## JOB
Revise the items below by changing every "Screen dimensions" to "Screen size", leaving everything else as it is.

::::::::

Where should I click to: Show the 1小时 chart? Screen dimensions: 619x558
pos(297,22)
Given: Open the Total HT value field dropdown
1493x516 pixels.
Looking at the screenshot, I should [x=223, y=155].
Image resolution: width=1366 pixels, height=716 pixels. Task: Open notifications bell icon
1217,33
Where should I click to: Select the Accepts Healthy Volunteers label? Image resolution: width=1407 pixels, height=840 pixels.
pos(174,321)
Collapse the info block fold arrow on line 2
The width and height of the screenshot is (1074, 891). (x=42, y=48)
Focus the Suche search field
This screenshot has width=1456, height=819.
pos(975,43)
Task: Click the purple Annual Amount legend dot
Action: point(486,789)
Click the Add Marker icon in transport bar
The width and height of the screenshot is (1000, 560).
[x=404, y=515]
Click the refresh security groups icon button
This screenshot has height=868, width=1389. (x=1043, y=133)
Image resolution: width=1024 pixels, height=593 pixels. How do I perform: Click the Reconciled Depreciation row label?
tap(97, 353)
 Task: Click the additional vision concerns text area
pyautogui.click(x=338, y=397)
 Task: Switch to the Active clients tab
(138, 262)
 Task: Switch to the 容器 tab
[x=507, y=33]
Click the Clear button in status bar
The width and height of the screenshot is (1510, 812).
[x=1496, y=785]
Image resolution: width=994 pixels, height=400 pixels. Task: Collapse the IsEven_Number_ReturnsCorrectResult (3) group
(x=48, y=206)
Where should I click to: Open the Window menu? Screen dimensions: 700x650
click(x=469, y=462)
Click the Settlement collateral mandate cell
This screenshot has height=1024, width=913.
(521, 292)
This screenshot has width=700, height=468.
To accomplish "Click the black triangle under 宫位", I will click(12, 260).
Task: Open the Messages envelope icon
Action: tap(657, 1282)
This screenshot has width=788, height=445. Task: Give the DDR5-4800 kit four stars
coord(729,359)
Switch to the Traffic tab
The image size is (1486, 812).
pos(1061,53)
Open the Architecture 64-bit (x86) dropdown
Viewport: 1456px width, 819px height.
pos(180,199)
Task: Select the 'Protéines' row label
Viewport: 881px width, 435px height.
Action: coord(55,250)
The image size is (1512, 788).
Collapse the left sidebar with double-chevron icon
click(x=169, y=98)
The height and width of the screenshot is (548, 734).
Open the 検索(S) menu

::::::::

## RESULT
Where should I click to: Show the 1小时 chart? Screen size: 619x558
pos(297,22)
Given: Open the Total HT value field dropdown
1493x516 pixels.
Looking at the screenshot, I should [x=223, y=155].
Image resolution: width=1366 pixels, height=716 pixels. Task: Open notifications bell icon
1217,33
Where should I click to: Select the Accepts Healthy Volunteers label? Image resolution: width=1407 pixels, height=840 pixels.
pos(174,321)
Collapse the info block fold arrow on line 2
The width and height of the screenshot is (1074, 891). (x=42, y=48)
Focus the Suche search field
This screenshot has width=1456, height=819.
pos(975,43)
Task: Click the purple Annual Amount legend dot
Action: point(486,789)
Click the Add Marker icon in transport bar
The width and height of the screenshot is (1000, 560).
[x=404, y=515]
Click the refresh security groups icon button
This screenshot has height=868, width=1389. (x=1043, y=133)
Image resolution: width=1024 pixels, height=593 pixels. How do I perform: Click the Reconciled Depreciation row label?
tap(97, 353)
 Task: Click the additional vision concerns text area
pyautogui.click(x=338, y=397)
 Task: Switch to the Active clients tab
(138, 262)
 Task: Switch to the 容器 tab
[x=507, y=33]
Click the Clear button in status bar
The width and height of the screenshot is (1510, 812).
[x=1496, y=785]
Image resolution: width=994 pixels, height=400 pixels. Task: Collapse the IsEven_Number_ReturnsCorrectResult (3) group
(x=48, y=206)
Where should I click to: Open the Window menu? Screen size: 700x650
click(x=469, y=462)
Click the Settlement collateral mandate cell
This screenshot has height=1024, width=913.
(521, 292)
This screenshot has width=700, height=468.
To accomplish "Click the black triangle under 宫位", I will click(12, 260).
Task: Open the Messages envelope icon
Action: tap(657, 1282)
This screenshot has width=788, height=445. Task: Give the DDR5-4800 kit four stars
coord(729,359)
Switch to the Traffic tab
The image size is (1486, 812).
pos(1061,53)
Open the Architecture 64-bit (x86) dropdown
Viewport: 1456px width, 819px height.
pos(180,199)
Task: Select the 'Protéines' row label
Viewport: 881px width, 435px height.
Action: coord(55,250)
The image size is (1512, 788).
Collapse the left sidebar with double-chevron icon
click(x=169, y=98)
The height and width of the screenshot is (548, 734).
Open the 検索(S) menu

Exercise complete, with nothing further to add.